LESETEXT
● ● ● ● ● ● ●

Berlin Wenn es ein Thema gibt, bei dem die Bundeskanzlerin wirklich angreifbar ist, dann ist es die Flüchtlingspolitik. Die lange offenen Grenzen, die weitgehend unkontrollierte Einreise Hunderttausender Asylsuchender, wachsende Zweifel am „Wir schaffen das“ – all das hätte Angela Merkel leicht den Job kosten können.

Wenn also ihr Herausforderer punkten will, dann muss er es zuvorderst auf diesem Feld versuchen. Dementsprechend sind viele Erwartungen an Martin Schulz gerichtet, als der SPD-Chef am Dienstagabend in Berlin eine Grundsatzrede zur Integrationspolitik hält.

● ● ● ● ● ● ●

ARBEITSANWEISUNGEN
1/ Schreiben Sie aus dem Text zur Flüchtlingspolitik den Abschnitt zwischen "Wenn also ihr" und "zur Integrationspolitik hält.", beide einschließlich, wortgetreu ab.
2/ Knüpfen Sie an den letzten Satz des Textes zur Flüchtlingspolitik an und schreiben Sie ihn weiter.

Datenauflistung
● ● ● ● ● ● ●

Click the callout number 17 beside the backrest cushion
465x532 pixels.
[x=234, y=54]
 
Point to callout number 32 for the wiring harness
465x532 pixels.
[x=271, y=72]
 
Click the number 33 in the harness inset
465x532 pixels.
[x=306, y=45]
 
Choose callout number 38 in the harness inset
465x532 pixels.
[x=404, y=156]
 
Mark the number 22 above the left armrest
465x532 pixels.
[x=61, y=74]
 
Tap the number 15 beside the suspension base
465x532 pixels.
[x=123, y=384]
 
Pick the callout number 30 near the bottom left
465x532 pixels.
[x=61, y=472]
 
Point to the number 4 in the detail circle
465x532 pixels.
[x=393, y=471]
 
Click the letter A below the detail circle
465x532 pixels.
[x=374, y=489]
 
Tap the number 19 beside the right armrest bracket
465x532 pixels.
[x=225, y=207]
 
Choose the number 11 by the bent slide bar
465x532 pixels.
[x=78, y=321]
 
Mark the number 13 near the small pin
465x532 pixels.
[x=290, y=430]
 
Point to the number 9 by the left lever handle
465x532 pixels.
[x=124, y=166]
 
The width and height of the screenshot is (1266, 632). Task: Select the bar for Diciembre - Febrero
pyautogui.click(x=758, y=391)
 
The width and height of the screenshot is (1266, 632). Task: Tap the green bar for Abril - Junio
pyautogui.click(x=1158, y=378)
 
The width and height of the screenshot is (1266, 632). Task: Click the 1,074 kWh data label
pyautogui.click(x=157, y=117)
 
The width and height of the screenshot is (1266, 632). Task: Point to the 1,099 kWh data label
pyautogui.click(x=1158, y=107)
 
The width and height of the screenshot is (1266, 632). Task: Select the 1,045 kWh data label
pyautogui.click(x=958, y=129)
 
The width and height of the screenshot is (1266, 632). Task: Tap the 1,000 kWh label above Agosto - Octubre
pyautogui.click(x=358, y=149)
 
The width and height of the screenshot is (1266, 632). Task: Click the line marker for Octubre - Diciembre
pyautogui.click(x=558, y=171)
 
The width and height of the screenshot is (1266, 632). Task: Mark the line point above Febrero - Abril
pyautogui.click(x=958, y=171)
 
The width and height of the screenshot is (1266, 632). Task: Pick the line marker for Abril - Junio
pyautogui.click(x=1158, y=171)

● ● ● ● ● ● ●

VORGEGEBENE LÖSUNGEN
1/
Wenn also ihr Herausforderer punkten will, dann muss er es zuvorderst auf diesem Feld versuchen. Dementsprechend sind viele Erwartungen an Martin Schulz gerichtet, als der SPD-Chef am Dienstagabend in Berlin eine Grundsatzrede zur Integrationspolitik hält.

2/
Doch was der Kanzlerkandidat, der einer Einladung des Berliner Instituts für empirische Integrations- und Migrationsforschung (BIM) und des Deutschen Instituts für Wirtschaftsforschung (DIW) folgt, dann in rund einer Stunde abspult, ist seine altbekannte Rede von der Gerechtigkeit. Gebührenfreie Bildung von der Kita bis zur Uni, Grenzen für schlechte Arbeit und prekäre Beschäftigung, Teilhabe für alle.

Dahinter steckt Kalkül. Denn während konservative Politiker immer noch von „uns“ und „den anderen“ sprächen, wolle er faire und gerechte Chancen für alle in der Gesellschaft. „Ich will ein Deutschland, in dem die Herkunft kein Schicksal mehr ist und die Herkunft nicht über die Zukunft entscheidet.“ Gerechtigkeit für alle, Schulz pur.

Der SPD-Chef selbst hatte hohe Erwartungen an seine Rede geweckt, als er der Kanzlerin indirekt vorwarf, das Thema Flüchtlinge im Wahlkampf am liebsten auszusparen. „Wer auf Zeit spielt und versucht, das Thema bis zur Bundestagswahl zu ignorieren, verhält sich zynisch“, sagte er in einem Interview.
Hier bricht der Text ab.